#Opinión || 11-S: El día que la historia se tiñó de humo y sospecha
Por Enrique Diez Piñeyro Vargas
El calendario mundial marcaba el año 2001. Apenas unos meses antes, en Estados Unidos, George W. Bush había asumido la presidencia bajo una sombra de ilegitimidad que lo acompañaba desde las controvertidas elecciones del 2000. La victoria se definió en el estado de Florida, gobernado entonces por su hermano Jeb Bush, y finalmente en los tribunales. Era un inicio marcado por la incertidumbre, y con apenas un 24% de aprobación popular, el joven presidente parecía frágil en el escenario político.
Todo cambió una mañana de septiembre. El 11 de septiembre de 2001 amaneció con un cielo despejado en la costa este norteamericana, pero a las 8:46 a.m. la historia daría un giro inesperado. Un Boeing 767 de American Airlines, secuestrado tras despegar de Boston, se estrellaba contra la Torre Norte del World Trade Center en Nueva York. Diecisiete minutos después, otro avión de United Airlines impactaba la Torre Sur. Minutos más tarde, un tercer avión se incrustaba en el Pentágono, corazón del poder militar en Washington D.C. Y un cuarto, el Vuelo 93 de United Airlines, caía en Pensilvania tras la resistencia de pasajeros que evitaron su destino fatal: posiblemente el Capitolio.

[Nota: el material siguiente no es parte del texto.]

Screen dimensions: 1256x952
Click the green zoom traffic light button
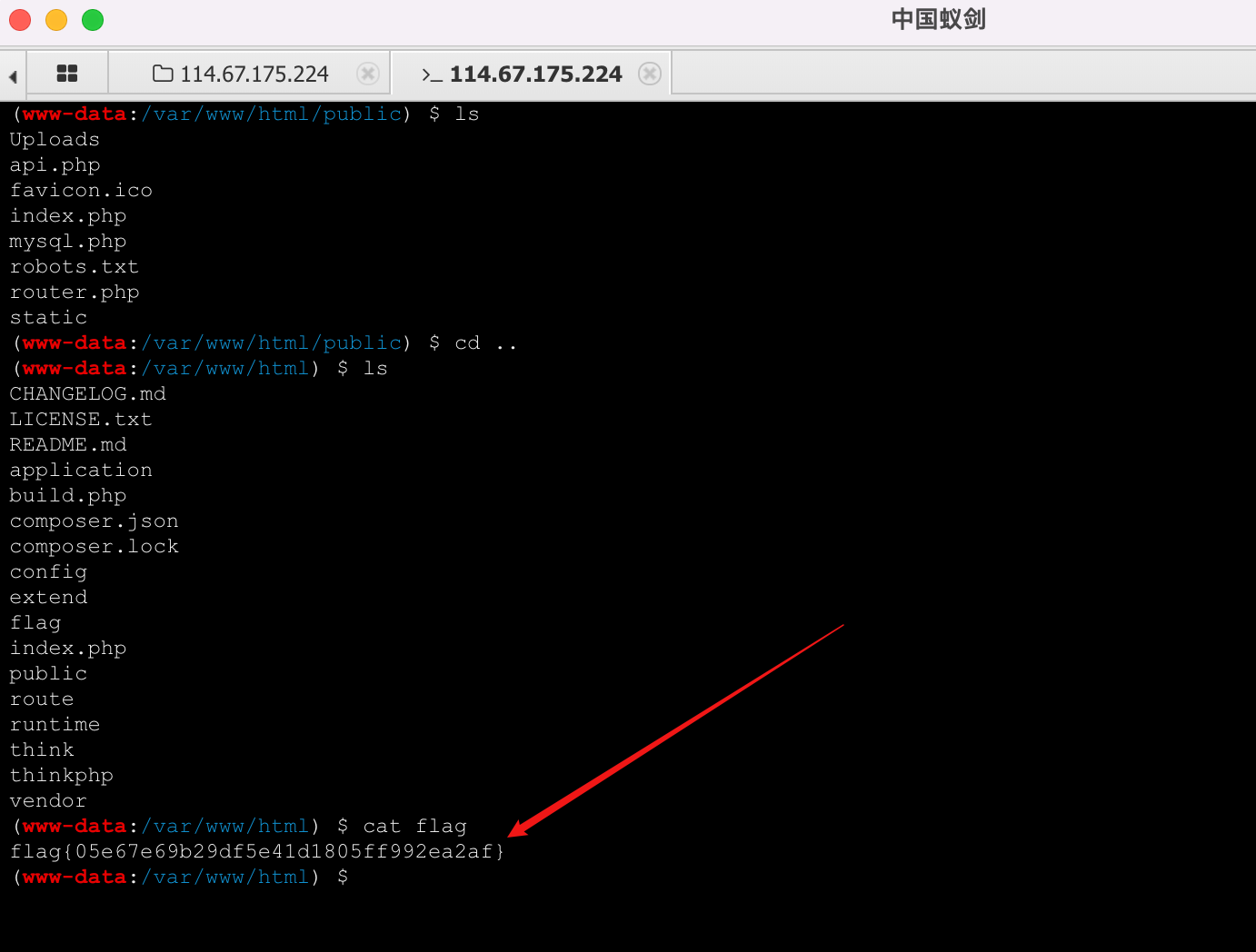coord(92,19)
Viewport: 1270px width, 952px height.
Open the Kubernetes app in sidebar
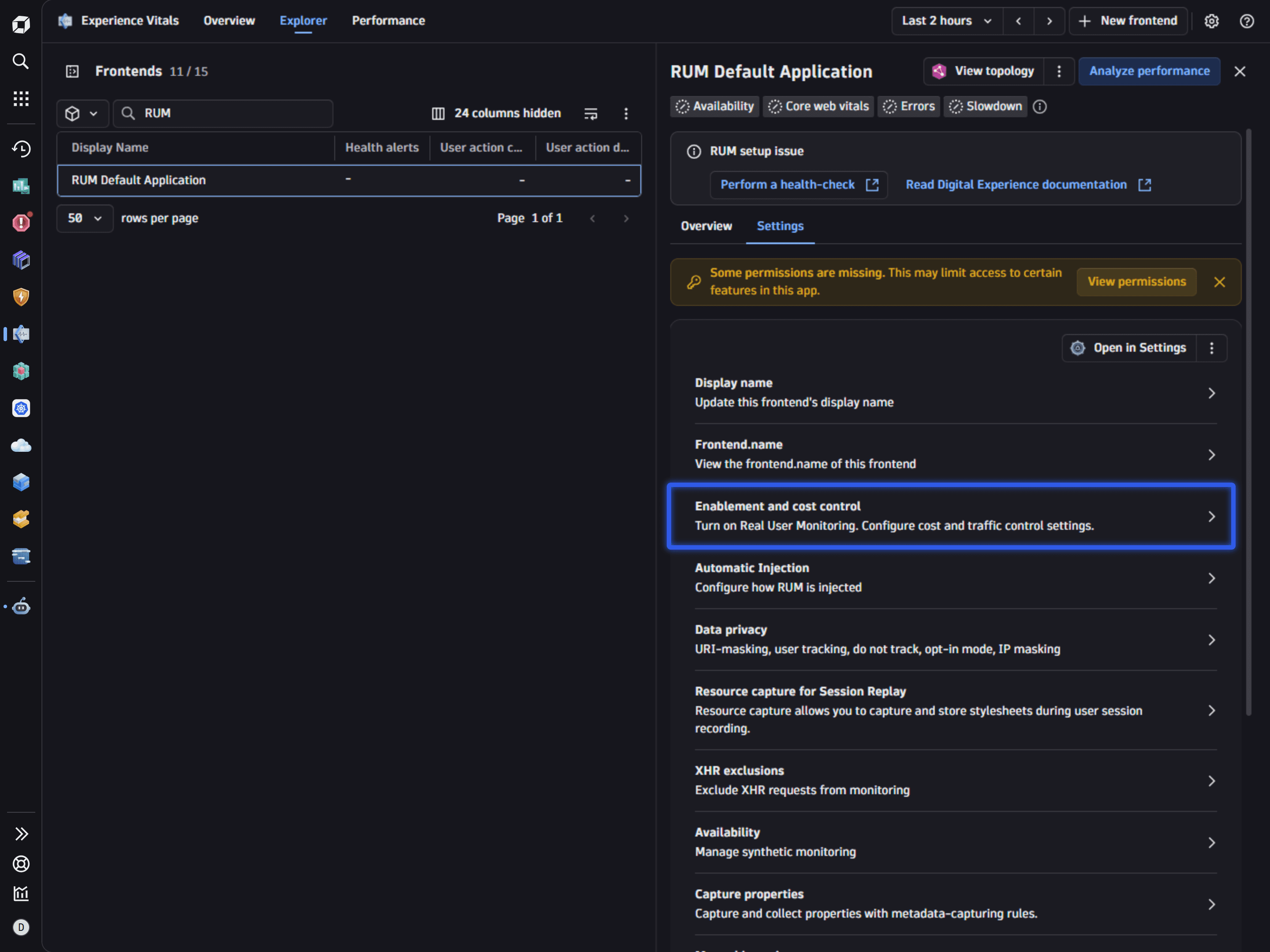21,408
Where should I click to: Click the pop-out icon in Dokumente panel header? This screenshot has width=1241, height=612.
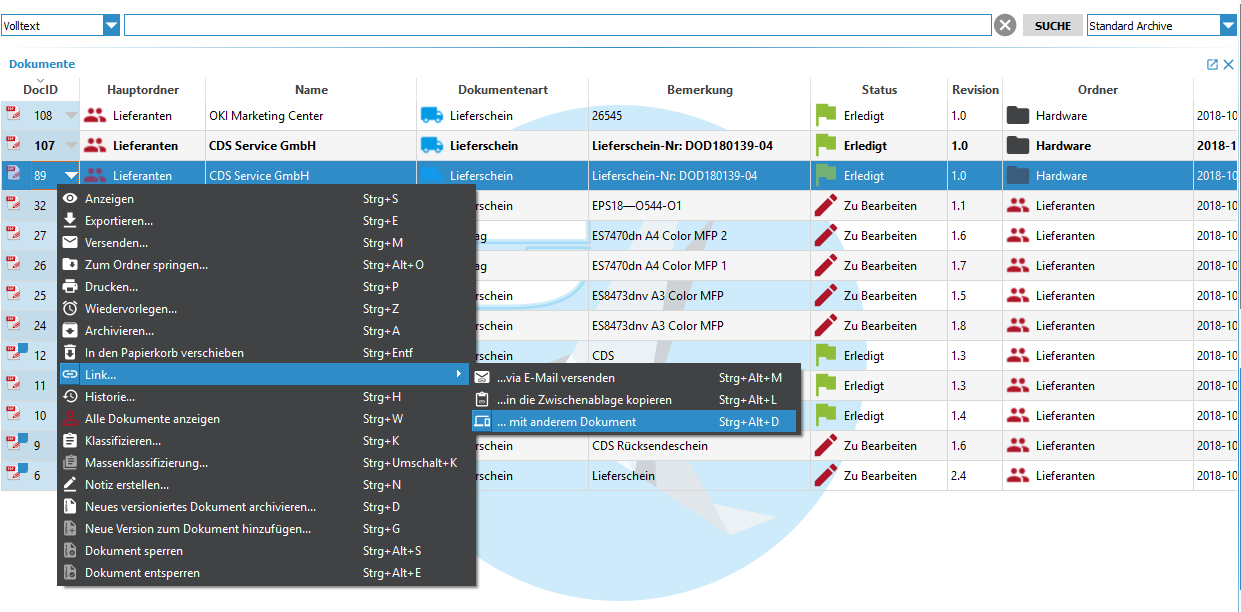(1212, 64)
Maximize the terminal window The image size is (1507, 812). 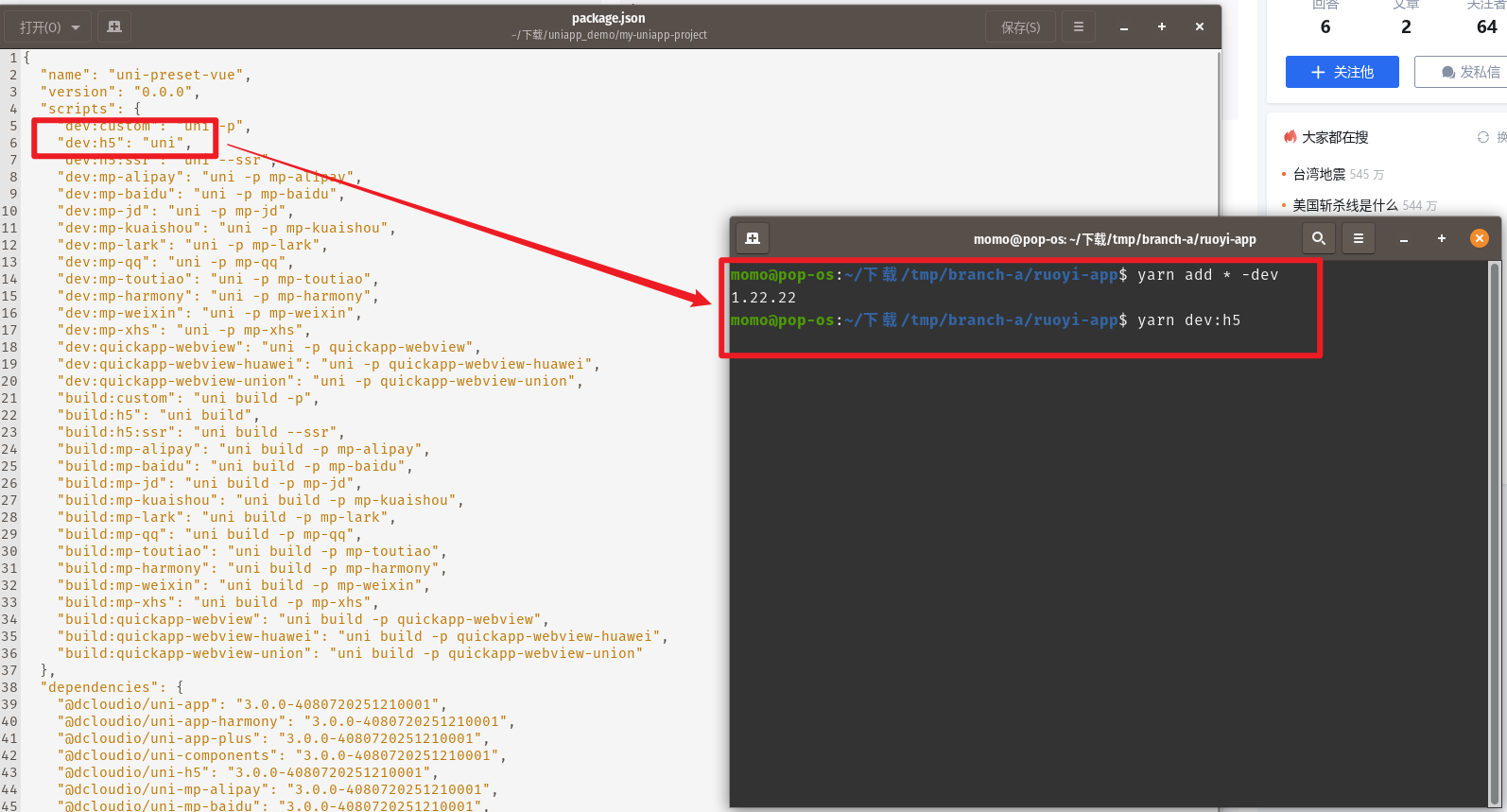coord(1441,238)
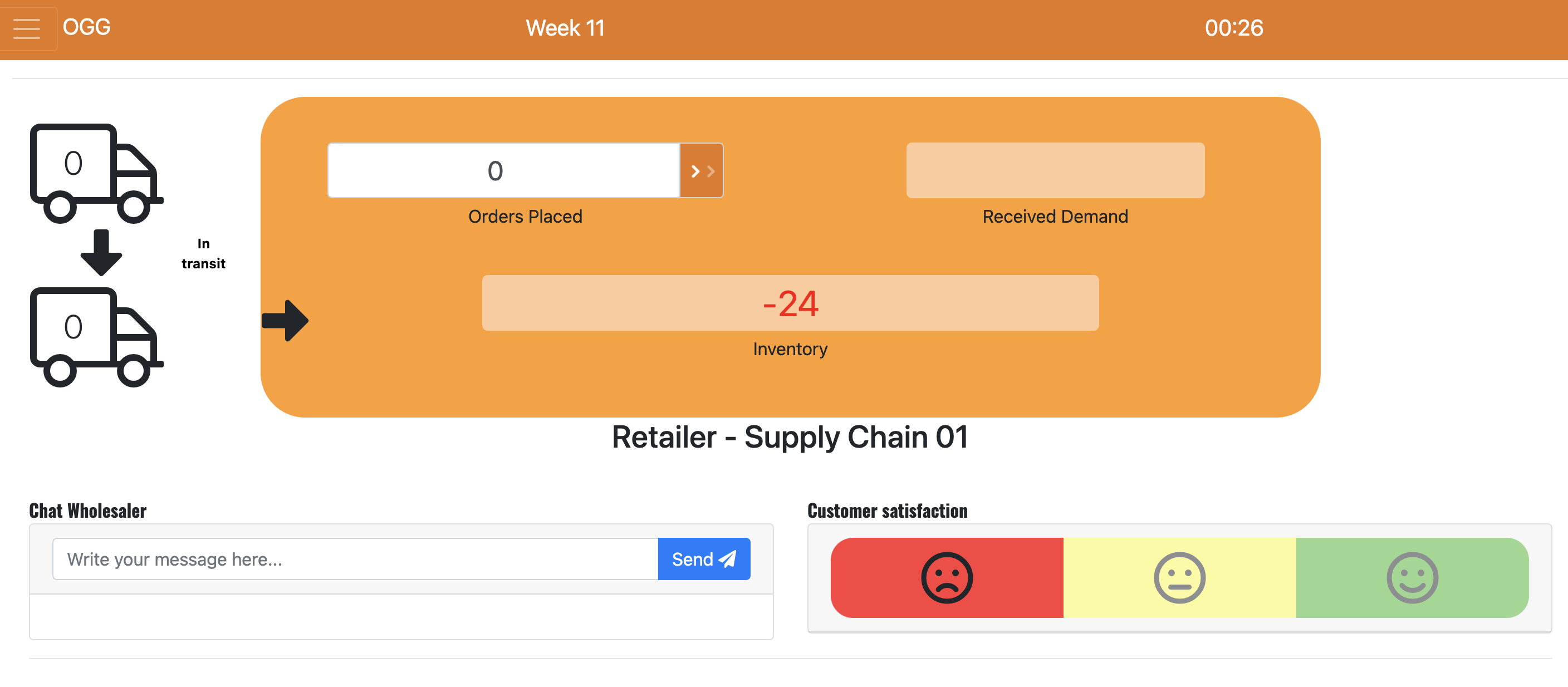Open the hamburger menu

pos(27,28)
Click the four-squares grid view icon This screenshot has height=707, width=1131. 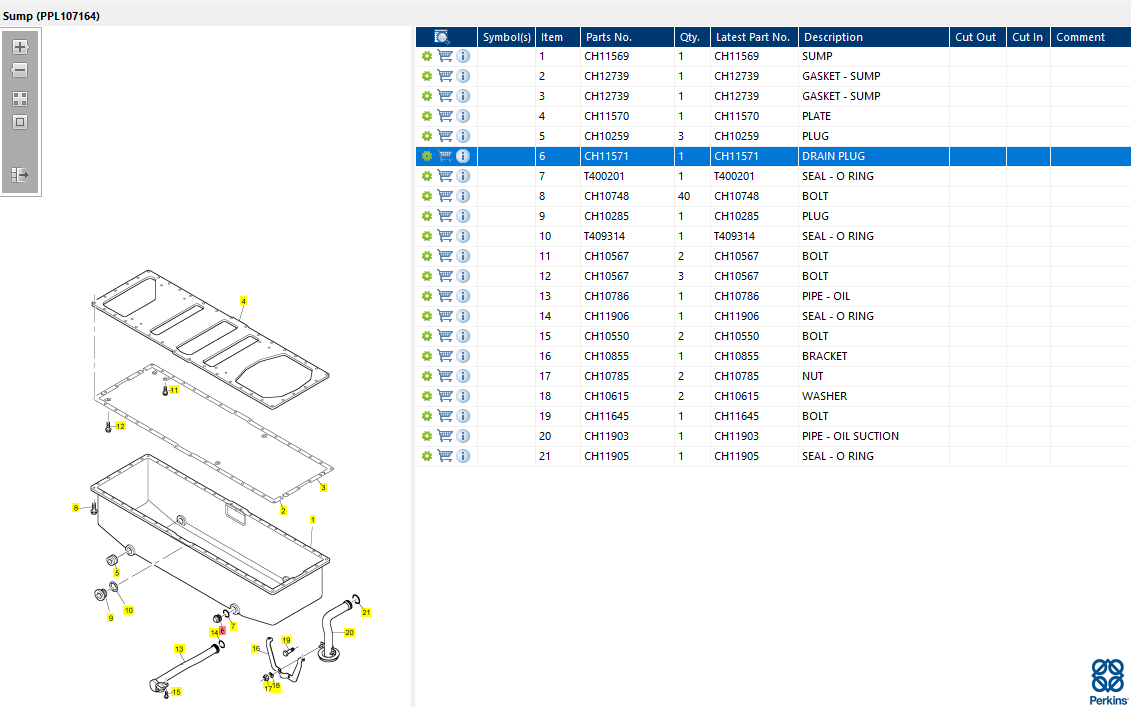20,99
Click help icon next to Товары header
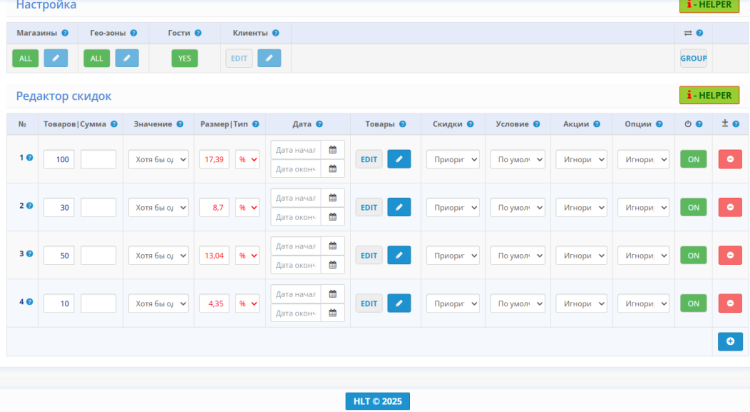This screenshot has width=750, height=412. tap(402, 125)
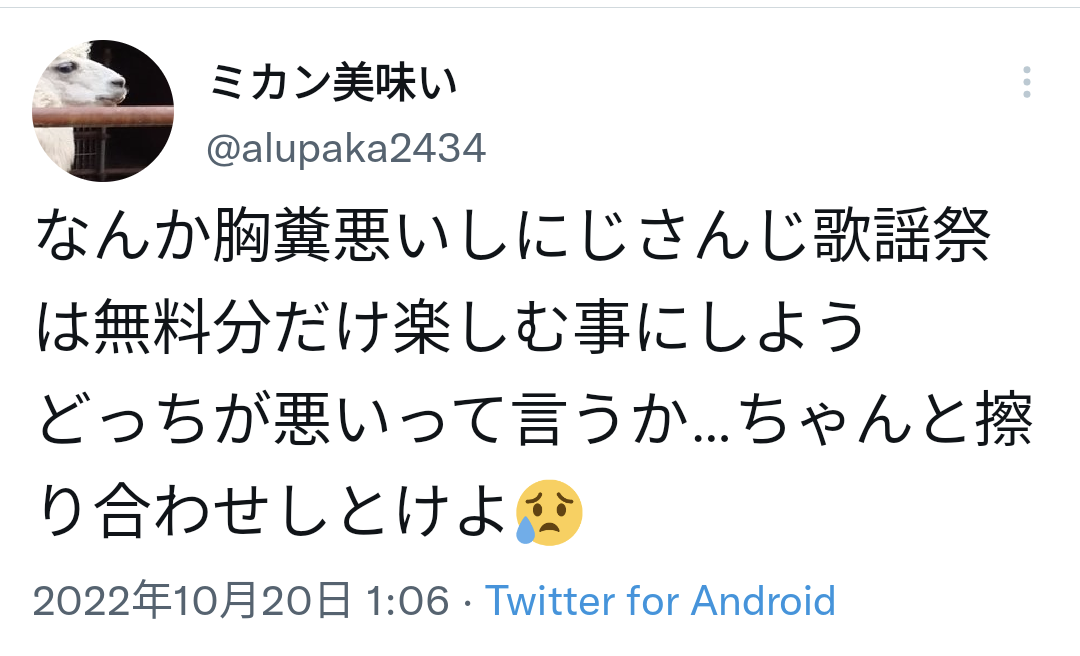
Task: Click the text り合わせしとけよ
Action: 273,511
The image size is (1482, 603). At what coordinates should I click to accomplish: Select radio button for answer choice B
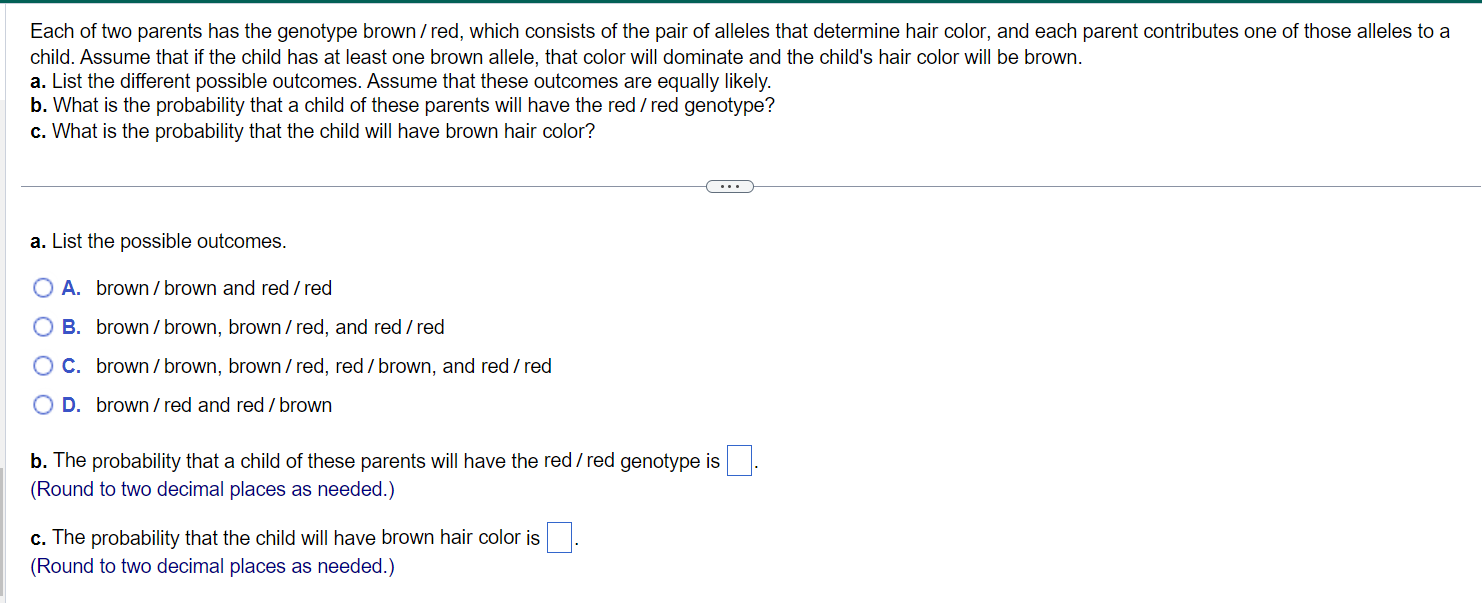tap(43, 326)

El mundo, paralizado, contemplaba en vivo imágenes propias de un guion hollywoodense. El presidente Bush, sorprendido en una escuela primaria en Sarasota, Florida, recibía la noticia en voz de su jefe de gabinete: “Mr. President, America is under attack”. El Air Force One emprendía un vuelo errático, mientras en la Casa Blanca, el vicepresidente Dick Cheney asumía momentáneamente el mando y autorizaba el derribo de cualquier aeronave civil que desobedeciera órdenes de aterrizaje.
La incertidumbre se transformó en símbolo. Tres días después, entre humo y escombros, Bush apareció en Nueva York sobre los restos de las Torres Gemelas – en la zona cero – megáfono en mano, recordando al cine apocalíptico y evocando a un Franklin D. Roosevelt pos-Pearl Harbor. Su voz retumbó con un mensaje inequívoco: “And the people who knocked these buildings down will hear all of us soon.»
El enemigo fue identificado: Osama Bin Laden, personaje cercano a intereses petroleros de la familia Bush, señalado como autor intelectual. Y así, con rapidez quirúrgica, se construyó la narrativa del “eje del mal”. En una sesión solemne del Congreso, el presidente pidió autorización para emprender la guerra contra el terrorismo. Comenzaba la invasión de Afganistán en busca de Al-Qaeda, seguida de la ocupación de Irak bajo el pretexto de armas de destrucción masiva. El régimen de Saddam Hussein, enemigo jurado de Bush padre durante su mandato como presidente, cayó en el tablero.
El giro político fue sorprendente. De un presidente debilitado, Bush se transformó en comandante de la nación más poderosa del planeta, elevando su popularidad hasta un 80%. La economía de guerra se activó y, con ella, el reposicionamiento geopolítico de Estados Unidos en las vastas reservas petroleras y minerales de Medio Oriente. Fueron dos décadas completas de intervención norteamericana en aquellas lejanas regiones.
Veinticuatro años después, la herida sigue abierta. Las cifras oficiales registran 2,977 muertos, honrados cada 11 de septiembre en ceremonias solemnes. Sin embargo, persisten las dudas: ¿pudo haberse evitado la tragedia? ¿Fue negligencia o conveniencia? Las teorías no dejan de señalar la posibilidad de que, al mejor estilo de Hollywood, aquel horror sirviera como catalizador de un nuevo orden mundial.
El 11-S no solo derribó torres, sino que redefinió fronteras, legitimó guerras preventivas y transformó la arquitectura jurídica de la seguridad global. Hoy, más que nunca, la memoria de las víctimas obliga a repensar hasta qué punto el dolor humano se convierte en moneda de cambio de los imperios.
La historia lo registrará siempre con fuego en el calendario. Aquel día en que la nación más poderosa del mundo se vio vulnerable, y en que la humanidad entera descubrió que incluso los gigantes pueden arder.
“En la guerra, la verdad es tan preciosa que siempre debe ir acompañada de un guardián de mentiras.”